Before the bereaved relatives could digest what had happened to them, they saw on the news that the terrorist’s family in Jerusalem had put up a mourning tent decorated with Hamas flags. Despite the calls of public figures and Knesset members, the tent was not taken down and the terrorist’s family was permitted to hold a dignified funeral. The family also received burial expense compensation and stipends from the National Insurance Institute.

It turned out, the media reported, that while Israeli legislation permits the revocation of Israeli citizenship from a person who has committed a terrorist attack, it does not permit the revocation of resident status. Therefore the terrorist’s family, which had resident status, was entitled to payments from the National Insurance Institute. Further, it was not possible to expel the family. No one asked why, as the media reported, Israel was powerless to confront the laws governing the National Insurance Institute, and no effort was made to circumvent the absurdity.

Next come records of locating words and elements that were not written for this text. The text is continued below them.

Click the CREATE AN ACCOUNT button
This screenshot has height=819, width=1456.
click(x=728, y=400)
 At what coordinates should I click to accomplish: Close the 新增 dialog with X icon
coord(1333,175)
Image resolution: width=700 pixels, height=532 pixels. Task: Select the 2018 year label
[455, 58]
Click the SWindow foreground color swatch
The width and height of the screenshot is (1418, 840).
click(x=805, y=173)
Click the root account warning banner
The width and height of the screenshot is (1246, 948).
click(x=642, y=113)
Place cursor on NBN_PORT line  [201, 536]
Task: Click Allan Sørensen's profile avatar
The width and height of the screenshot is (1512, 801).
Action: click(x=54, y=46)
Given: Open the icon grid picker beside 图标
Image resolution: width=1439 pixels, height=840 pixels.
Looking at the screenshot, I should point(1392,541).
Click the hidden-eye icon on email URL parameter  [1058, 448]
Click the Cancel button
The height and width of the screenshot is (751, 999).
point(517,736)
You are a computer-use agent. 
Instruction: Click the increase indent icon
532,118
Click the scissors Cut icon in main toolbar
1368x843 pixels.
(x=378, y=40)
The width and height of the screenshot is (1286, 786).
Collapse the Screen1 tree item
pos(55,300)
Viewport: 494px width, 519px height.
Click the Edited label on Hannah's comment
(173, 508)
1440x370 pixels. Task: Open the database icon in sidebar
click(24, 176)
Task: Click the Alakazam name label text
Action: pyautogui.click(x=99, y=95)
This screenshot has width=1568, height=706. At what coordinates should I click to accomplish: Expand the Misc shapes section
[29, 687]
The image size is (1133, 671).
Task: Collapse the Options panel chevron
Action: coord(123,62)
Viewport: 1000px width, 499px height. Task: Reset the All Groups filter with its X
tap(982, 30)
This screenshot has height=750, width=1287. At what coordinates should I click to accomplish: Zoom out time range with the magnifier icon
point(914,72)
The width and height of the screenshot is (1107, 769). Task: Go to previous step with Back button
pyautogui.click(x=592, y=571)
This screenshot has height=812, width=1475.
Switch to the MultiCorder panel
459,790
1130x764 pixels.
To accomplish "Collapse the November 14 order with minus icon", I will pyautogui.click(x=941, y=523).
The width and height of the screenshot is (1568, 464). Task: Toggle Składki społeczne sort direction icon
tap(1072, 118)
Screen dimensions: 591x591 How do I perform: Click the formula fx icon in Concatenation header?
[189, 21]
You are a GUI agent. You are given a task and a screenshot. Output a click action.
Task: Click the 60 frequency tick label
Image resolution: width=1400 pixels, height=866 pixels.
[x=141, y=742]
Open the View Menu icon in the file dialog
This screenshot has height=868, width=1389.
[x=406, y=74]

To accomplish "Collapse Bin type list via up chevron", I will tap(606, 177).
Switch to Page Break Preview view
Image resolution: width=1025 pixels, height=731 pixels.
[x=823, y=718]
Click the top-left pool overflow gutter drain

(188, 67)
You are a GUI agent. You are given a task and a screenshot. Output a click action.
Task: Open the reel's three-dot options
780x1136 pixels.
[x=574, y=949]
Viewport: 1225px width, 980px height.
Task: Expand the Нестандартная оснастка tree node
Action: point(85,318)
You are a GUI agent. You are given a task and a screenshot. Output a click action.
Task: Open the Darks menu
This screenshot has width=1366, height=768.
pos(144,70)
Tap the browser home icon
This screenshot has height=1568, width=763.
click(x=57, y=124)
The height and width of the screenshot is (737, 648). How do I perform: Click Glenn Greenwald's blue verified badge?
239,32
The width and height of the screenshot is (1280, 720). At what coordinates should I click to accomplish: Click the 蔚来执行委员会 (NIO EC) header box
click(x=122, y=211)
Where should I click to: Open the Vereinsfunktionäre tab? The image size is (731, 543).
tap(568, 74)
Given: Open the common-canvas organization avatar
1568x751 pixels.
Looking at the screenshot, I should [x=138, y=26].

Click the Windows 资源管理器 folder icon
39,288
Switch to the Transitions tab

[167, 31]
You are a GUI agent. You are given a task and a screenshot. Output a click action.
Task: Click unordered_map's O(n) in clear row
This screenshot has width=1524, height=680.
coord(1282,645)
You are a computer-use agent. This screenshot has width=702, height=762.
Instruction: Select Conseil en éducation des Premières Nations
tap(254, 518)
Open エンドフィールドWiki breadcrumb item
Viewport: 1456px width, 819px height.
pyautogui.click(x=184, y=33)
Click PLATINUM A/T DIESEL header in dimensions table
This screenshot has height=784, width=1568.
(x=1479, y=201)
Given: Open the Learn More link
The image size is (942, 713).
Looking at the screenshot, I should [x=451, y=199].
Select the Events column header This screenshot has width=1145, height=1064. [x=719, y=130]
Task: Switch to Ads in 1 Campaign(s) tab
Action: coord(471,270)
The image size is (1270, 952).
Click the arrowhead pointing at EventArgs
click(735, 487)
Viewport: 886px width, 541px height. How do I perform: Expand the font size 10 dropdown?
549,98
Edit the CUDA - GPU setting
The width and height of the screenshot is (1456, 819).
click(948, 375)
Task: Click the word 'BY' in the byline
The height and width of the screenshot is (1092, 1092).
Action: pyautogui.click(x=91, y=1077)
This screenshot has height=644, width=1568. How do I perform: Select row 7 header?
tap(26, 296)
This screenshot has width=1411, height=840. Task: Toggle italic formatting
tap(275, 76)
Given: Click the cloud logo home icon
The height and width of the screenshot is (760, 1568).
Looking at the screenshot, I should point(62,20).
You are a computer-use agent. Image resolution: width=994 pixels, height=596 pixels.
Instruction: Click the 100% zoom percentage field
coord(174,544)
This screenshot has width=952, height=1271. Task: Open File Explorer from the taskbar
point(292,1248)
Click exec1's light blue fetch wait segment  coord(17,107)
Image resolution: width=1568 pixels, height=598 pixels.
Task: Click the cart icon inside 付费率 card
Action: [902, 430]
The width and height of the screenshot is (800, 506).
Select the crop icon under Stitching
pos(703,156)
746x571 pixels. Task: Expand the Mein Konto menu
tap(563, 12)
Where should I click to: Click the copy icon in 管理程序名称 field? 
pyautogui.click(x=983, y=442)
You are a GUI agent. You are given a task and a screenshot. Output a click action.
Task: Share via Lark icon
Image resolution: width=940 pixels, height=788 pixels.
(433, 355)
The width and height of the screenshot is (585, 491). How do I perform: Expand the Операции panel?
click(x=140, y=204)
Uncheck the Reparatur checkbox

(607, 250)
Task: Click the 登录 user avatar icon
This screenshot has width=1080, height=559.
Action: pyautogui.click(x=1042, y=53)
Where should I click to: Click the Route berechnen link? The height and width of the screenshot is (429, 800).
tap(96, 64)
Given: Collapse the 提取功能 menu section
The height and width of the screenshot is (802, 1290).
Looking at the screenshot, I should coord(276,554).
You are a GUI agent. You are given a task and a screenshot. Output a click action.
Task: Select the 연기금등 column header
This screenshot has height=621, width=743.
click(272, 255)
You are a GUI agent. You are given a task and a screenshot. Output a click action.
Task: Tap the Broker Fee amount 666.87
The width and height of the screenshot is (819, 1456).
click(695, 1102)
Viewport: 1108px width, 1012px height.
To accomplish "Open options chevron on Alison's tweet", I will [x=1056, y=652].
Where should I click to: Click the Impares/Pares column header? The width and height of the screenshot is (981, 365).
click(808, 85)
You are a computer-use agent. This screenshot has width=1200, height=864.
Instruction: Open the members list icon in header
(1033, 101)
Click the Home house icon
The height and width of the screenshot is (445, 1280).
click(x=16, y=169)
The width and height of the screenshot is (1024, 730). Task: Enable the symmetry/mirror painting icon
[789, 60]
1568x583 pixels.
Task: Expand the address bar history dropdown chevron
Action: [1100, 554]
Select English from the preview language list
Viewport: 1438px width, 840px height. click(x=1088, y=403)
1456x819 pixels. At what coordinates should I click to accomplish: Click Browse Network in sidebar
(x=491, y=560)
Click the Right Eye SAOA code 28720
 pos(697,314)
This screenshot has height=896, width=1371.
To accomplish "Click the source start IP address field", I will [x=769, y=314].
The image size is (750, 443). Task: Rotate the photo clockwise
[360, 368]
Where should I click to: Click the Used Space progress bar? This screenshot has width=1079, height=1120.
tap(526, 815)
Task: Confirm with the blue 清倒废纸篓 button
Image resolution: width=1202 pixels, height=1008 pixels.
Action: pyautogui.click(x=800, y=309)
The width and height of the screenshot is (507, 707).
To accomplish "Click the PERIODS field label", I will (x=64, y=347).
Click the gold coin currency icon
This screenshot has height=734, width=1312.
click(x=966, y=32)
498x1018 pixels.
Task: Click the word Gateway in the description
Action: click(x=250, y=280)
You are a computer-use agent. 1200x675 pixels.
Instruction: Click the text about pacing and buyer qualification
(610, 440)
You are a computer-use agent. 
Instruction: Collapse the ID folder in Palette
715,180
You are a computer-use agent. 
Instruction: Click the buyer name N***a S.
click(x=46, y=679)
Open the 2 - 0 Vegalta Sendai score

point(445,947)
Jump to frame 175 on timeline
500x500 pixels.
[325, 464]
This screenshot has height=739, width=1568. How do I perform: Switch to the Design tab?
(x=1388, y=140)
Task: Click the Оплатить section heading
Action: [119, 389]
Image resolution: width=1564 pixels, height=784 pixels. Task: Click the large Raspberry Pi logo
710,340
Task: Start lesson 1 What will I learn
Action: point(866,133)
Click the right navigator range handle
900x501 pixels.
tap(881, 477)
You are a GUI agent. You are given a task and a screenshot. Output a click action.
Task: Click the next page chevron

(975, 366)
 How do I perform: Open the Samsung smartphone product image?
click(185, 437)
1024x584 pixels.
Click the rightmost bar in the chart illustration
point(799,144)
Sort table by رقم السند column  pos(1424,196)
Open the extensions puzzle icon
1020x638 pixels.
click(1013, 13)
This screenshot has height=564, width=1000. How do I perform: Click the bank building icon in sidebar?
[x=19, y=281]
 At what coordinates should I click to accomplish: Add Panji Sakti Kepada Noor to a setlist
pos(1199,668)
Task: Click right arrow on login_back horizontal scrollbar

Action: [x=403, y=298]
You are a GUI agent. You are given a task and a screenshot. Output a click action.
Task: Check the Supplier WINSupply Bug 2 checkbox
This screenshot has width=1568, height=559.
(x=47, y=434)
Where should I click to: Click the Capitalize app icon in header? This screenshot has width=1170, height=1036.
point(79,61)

In the meantime, the Almagor Terror Victims Association, aided by attorney Naftali Werzberger, discovered and publicized (Hebrew) that the legal position taken by the National Insurance Institute was not the only one available: regulation 119 (1) of the Emergency Regulations permits the IDF Home Front commander to order the demolition of a terrorist’s home:

A Military Commander may by order direct the forfeiture … of any house, structure, or land from which he has reason to suspect that any firearm has been illegally discharged … or of any house, structure or land situated in any area, town, village, quarter or street the inhabitants or some of the inhabitants of which he is satisfied have committed, or attempted to commit, or abetted the commission of, or been accessories after the fact to the commission of, any offence against these Regulations involving violence … the Military Commander may destroy the house or the structure …

Regulation 133 (3) further permits the State of Israel to instruct that a terrorist be buried in a cemetery reserved for terrorists:

… it shall be lawful for a Military Commander to order that the dead body of any person shall be buried in such place as the Military Commander may direct. The Military Commander may by such order direct by whom and at what hour the said body shall be buried …

In past petitions to the Supreme Court, senior security officials had asserted that it is possible to deter future terrorist attacks by demolishing terrorists’ homes, expelling their families, and leaving their bodies in the hands of the State. A terrorist who is willing to sacrifice himself will think twice whether to carry out his assignment if he knows that he will badly hurt his family, whose home will be destroyed and who will be unable to bury his body.

Unfortunately, the Olmert administration rejected Almagor’s demand to apply the Emergency Regulations, and the topic appeared to be forgotten.

Then, four months later, another terrorist attack struck Jerusalem. On 2 July 2008, Jerusalem resident Hussam Duwiyat used a tractor to indiscriminately run over passing cars in the middle of Yaffo Street, also causing a bus to turn over. The killing went on until two passersby got onto the tractor, fought the terrorist, and shot him dead.

This time the media did not offer excuses about the National Insurance Law and the rights of the terrorist’s family. The terrorist’s burial took place late at night, with only his father and brother permitted to participate and under police supervision. The mourning tent that was erected the day after the attack at the terrorist’s home was taken down, and subsequently security forces maintained a presence in the terrorist’s village to ensure that another one would not be put up.

In January 2009, the Supreme Court ordered that the State seal the top floor of the home of the terrorist who committed the attack on Yeshivat Mercaz Harav.

If such a policy were followed whenever a terrorist dared to carry out an attack, the number of attacks would decreased and the lives of Israeli citizens would be spared.